PROBLEM TO WORK ON
Give the listing again exactly as written.

AVAILABLE RECORDS
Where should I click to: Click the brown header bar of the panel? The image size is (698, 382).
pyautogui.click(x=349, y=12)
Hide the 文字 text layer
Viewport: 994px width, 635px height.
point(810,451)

ANSWER TO THE EXERCISE
Where should I click to: Click the brown header bar of the panel? The image size is (698, 382).
pyautogui.click(x=349, y=12)
Hide the 文字 text layer
Viewport: 994px width, 635px height.
point(810,451)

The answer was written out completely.